**What this task involves**. Look through the entries below and extract exactly the lines from the one containing "CCPA Compliance (295, 2548)" through the one containing "Configuración cookies (114, 1370)", ends included.

┌─ Provided entries

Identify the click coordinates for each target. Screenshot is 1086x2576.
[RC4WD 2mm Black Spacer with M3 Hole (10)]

└─
┌─ Provided entries

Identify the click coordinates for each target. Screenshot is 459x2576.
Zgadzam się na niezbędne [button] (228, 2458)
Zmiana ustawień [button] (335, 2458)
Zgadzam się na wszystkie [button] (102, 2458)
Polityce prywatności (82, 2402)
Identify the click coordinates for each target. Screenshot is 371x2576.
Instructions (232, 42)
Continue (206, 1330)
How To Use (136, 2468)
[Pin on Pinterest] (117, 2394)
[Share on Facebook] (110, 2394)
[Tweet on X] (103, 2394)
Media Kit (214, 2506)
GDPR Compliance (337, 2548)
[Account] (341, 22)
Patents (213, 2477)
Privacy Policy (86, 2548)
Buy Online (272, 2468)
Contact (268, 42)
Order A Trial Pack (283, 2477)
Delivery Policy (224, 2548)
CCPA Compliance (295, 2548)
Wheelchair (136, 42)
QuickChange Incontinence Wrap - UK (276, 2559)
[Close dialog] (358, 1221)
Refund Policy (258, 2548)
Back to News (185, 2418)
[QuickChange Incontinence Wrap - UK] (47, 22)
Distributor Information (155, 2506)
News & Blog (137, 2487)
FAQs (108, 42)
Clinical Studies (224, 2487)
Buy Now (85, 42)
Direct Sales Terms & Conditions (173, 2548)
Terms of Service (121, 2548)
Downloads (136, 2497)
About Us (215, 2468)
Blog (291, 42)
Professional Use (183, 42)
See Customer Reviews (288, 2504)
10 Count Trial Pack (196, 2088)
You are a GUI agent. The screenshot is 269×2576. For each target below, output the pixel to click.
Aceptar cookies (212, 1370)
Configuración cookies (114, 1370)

└─

**Written response**.
CCPA Compliance (295, 2548)
Wheelchair (136, 42)
QuickChange Incontinence Wrap - UK (276, 2559)
[Close dialog] (358, 1221)
Refund Policy (258, 2548)
Back to News (185, 2418)
[QuickChange Incontinence Wrap - UK] (47, 22)
Distributor Information (155, 2506)
News & Blog (137, 2487)
FAQs (108, 42)
Clinical Studies (224, 2487)
Buy Now (85, 42)
Direct Sales Terms & Conditions (173, 2548)
Terms of Service (121, 2548)
Downloads (136, 2497)
About Us (215, 2468)
Blog (291, 42)
Professional Use (183, 42)
See Customer Reviews (288, 2504)
10 Count Trial Pack (196, 2088)
You are a GUI agent. The screenshot is 269×2576. For each target below, output the pixel to click.
Aceptar cookies (212, 1370)
Configuración cookies (114, 1370)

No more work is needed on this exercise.